Exercise directions: As the answer, give every line of the records that includes the word "Products".

Stored data entries
★ ★ ★ ★
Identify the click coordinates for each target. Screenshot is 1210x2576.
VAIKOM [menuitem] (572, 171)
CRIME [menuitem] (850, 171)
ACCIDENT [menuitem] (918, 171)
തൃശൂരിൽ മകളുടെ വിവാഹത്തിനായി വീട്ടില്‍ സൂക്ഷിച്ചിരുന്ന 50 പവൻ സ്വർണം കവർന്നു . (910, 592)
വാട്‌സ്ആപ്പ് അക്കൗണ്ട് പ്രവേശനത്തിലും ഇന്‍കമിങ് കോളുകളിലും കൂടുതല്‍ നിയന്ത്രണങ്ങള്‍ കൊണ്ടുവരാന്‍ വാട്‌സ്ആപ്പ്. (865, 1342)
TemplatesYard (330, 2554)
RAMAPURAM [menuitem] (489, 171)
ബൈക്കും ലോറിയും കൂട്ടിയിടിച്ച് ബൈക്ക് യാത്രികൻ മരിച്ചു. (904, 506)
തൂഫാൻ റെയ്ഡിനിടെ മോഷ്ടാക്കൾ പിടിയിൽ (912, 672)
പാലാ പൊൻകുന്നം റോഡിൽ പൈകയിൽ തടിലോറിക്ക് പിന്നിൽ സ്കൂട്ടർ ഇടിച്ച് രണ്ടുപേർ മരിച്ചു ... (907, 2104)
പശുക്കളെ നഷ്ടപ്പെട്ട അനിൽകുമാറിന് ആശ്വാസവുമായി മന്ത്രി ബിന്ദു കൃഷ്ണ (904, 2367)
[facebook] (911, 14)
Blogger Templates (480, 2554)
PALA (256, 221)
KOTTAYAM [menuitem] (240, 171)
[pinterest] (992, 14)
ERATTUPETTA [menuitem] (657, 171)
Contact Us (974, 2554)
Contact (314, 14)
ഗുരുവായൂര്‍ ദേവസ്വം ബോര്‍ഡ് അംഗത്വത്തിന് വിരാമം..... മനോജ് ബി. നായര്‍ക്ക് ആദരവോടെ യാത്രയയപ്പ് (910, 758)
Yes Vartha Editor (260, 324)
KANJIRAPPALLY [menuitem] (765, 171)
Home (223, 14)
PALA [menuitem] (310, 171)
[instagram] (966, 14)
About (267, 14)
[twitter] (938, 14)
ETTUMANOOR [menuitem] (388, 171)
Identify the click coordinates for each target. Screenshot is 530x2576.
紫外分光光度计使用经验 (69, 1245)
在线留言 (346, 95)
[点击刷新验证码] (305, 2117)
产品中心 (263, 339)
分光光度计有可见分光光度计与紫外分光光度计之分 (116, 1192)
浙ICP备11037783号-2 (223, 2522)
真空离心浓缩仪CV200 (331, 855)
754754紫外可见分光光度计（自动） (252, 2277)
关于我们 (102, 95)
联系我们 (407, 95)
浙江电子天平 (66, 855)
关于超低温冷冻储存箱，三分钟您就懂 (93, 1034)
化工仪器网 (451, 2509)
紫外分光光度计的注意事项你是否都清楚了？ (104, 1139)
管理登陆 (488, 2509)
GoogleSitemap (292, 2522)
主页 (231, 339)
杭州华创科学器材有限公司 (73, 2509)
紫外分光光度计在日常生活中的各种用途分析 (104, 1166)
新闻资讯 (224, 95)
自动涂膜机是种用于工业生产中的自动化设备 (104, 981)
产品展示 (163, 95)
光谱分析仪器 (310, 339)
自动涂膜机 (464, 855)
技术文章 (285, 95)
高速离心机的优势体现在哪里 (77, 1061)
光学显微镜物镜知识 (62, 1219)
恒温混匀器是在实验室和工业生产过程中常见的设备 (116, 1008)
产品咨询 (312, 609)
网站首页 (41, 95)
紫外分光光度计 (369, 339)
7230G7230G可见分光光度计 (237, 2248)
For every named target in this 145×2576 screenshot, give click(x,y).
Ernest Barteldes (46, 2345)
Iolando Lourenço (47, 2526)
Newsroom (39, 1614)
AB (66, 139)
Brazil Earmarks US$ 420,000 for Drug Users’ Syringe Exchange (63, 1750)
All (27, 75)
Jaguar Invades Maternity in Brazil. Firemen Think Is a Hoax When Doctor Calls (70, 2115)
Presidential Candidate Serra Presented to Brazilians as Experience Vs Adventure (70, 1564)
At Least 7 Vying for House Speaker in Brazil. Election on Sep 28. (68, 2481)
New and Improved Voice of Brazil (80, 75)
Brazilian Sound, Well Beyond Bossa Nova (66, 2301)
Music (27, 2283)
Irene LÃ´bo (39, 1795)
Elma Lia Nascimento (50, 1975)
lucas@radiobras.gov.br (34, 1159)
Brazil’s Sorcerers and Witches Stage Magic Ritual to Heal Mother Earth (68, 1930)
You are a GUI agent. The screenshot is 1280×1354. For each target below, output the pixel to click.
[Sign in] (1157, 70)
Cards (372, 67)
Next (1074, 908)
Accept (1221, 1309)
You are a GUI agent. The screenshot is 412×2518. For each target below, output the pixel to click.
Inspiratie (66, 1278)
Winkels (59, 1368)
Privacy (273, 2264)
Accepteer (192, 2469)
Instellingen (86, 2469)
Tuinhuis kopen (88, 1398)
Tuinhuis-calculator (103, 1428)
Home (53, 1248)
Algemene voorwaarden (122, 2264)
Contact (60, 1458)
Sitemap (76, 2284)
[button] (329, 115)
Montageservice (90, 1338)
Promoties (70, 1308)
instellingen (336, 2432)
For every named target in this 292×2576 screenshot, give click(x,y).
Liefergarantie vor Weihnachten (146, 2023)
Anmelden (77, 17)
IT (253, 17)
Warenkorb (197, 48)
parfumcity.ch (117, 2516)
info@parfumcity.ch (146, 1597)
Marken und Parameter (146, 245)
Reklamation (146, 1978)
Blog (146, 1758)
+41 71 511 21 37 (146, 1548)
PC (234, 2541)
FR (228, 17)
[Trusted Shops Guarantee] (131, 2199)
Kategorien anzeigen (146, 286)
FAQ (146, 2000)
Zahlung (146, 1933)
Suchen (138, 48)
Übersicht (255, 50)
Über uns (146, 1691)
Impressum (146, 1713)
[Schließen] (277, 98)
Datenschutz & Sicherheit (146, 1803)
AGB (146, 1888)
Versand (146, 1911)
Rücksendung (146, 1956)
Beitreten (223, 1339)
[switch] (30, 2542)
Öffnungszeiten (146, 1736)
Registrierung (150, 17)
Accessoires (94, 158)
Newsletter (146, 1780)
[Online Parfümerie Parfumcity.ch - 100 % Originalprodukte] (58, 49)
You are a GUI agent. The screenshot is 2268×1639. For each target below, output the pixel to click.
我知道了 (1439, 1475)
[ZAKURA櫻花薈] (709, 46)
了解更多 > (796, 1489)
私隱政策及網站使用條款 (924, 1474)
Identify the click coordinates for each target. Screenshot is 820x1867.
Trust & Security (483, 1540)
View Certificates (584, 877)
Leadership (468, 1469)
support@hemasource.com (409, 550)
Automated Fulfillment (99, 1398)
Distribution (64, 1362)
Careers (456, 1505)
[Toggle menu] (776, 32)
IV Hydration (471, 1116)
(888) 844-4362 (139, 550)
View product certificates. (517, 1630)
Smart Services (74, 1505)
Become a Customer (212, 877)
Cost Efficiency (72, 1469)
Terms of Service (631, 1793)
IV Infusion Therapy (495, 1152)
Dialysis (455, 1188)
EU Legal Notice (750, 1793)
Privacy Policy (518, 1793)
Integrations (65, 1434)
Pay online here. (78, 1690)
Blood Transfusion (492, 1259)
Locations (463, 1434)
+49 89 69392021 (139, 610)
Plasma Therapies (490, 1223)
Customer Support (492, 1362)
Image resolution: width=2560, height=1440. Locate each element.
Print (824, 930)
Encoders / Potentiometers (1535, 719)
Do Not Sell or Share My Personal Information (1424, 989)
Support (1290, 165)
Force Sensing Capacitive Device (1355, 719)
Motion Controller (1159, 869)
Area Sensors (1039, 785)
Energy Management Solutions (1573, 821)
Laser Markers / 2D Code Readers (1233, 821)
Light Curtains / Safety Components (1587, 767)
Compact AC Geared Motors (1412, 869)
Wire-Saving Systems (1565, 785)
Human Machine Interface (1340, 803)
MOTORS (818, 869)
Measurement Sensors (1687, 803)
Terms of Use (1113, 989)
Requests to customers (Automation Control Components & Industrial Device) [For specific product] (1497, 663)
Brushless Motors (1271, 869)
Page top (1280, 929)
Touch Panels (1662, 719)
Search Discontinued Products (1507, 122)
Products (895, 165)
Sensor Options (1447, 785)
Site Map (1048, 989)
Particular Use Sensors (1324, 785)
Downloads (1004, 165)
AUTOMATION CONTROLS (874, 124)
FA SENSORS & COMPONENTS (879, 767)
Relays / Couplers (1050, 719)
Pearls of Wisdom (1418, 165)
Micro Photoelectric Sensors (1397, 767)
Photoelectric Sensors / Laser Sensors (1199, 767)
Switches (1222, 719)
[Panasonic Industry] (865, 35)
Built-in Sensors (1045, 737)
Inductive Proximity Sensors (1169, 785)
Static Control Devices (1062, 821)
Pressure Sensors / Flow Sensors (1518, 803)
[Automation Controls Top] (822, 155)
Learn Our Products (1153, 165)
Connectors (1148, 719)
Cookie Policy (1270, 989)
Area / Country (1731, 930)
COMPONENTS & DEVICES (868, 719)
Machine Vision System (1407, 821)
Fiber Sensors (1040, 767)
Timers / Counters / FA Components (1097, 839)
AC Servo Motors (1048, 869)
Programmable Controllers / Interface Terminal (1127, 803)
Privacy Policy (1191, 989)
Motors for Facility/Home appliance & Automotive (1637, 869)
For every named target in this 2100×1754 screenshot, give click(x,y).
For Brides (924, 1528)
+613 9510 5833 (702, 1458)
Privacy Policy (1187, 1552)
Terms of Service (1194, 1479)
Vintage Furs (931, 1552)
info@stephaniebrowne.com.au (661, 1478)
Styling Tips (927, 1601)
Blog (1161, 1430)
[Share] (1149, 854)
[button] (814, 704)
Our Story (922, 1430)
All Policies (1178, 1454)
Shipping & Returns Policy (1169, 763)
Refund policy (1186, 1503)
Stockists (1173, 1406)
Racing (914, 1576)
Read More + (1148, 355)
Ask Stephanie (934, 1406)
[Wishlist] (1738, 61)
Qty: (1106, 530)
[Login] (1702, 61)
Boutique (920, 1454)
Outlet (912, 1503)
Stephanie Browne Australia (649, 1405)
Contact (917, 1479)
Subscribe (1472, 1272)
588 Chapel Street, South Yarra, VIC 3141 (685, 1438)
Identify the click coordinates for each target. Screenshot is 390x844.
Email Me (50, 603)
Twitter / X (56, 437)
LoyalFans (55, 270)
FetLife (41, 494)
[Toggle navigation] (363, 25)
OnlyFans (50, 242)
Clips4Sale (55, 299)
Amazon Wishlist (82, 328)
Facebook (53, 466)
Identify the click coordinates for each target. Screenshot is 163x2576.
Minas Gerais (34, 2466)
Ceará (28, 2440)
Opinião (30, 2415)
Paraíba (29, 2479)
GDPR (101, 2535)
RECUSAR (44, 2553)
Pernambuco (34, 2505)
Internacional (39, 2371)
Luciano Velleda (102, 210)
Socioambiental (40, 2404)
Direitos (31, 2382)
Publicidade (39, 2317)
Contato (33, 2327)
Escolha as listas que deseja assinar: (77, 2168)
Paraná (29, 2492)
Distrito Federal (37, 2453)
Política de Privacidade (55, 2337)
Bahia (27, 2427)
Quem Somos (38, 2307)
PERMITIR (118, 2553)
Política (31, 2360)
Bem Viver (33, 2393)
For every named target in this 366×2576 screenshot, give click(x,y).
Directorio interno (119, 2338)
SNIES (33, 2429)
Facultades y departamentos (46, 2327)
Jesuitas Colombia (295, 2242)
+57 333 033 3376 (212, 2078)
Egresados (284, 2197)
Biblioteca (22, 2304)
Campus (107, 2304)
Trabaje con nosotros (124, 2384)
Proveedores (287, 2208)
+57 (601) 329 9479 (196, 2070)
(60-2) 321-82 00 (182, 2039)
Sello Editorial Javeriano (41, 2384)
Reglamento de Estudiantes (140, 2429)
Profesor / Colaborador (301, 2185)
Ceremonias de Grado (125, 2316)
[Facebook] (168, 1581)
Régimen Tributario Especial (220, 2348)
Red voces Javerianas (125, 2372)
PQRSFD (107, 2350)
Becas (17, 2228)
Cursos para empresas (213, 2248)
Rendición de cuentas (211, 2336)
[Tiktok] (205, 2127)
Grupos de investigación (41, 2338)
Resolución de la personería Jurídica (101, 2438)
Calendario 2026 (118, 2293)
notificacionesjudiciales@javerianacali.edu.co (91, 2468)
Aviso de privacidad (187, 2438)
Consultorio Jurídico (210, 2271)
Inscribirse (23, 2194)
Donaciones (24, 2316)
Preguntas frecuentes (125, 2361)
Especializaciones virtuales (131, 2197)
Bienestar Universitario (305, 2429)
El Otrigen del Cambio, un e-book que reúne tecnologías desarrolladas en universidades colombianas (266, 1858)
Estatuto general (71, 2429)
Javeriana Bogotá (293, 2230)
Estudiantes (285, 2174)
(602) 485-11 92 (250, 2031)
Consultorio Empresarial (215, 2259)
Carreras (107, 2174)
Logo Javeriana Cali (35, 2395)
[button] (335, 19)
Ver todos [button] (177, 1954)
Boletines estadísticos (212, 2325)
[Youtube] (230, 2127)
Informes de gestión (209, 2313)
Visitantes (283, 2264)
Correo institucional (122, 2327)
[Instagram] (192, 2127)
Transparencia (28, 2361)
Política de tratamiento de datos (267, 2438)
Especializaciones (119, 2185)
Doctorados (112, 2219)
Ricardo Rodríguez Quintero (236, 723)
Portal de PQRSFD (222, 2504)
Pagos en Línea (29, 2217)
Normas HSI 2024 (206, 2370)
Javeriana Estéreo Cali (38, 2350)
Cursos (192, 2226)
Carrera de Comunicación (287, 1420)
★ ★ ★ ★
Output for this task:
Search Discontinued Products (1507, 122)
Products (895, 165)
Learn Our Products (1153, 165)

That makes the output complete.